— Sta in fondo alla villa, una piccola sui quindici, piuttosto bellina, che alla sagra di Madonna di Strada faceva l'occhiolino al terzo e al quarto...
— Adesso ci vengo: porta per solito una pezzuola scarlatta,.... non sa dire una parola con garbo, in ricambio ride e sorride.... Ma vorresti metterla fra le ragazze da marito?
— O bella! è lei che ci si mette.
— Per la Menicuccia, gridava Giacomino, una rosa inodora e un mazzo di trucioli!
— Bravo! ben trovato! I trucioli esprimono al vivo il desiderio dell'armadio nuziale, che la poverina già comincia a sentirsi nel cuore.

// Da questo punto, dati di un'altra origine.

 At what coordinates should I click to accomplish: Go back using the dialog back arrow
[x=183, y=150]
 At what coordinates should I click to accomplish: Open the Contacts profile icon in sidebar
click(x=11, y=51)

— Su dunque, prendete i cesti, intonate le canzoni, e apriamo la marcia per Soleschiano.
— A Soleschiano! gridavano in coro.
— Adagio un momento, si faceva a dire il Rosso interrompendo quella foga; non mi pare ben pensato. Vorrei farvi osservare....
— Fermi tutti! e si ascolti il dottore della compagnia.
— Ecco, continuava il Rosso, a Soleschiano devono già averci sentiti; e poi a quest'ora avranno avuto notizia dei fatti di Manzinello. Noi abbiamo qui certi mazzolini che forse laggiù non troveranno troppo di buon odore. Se Giorgio, se il Moro, che so io? se i fratelli della Menicuccia fossero ad aspettarci.... È vero che noi abbiamo tutti la ronca, ma se ci toccasse di dover darla a gambe, e perdere i cesti, e spandere senza costrutto per la villa i nostri fiori e le nostre ghirlande che ci costano tanta fatica!...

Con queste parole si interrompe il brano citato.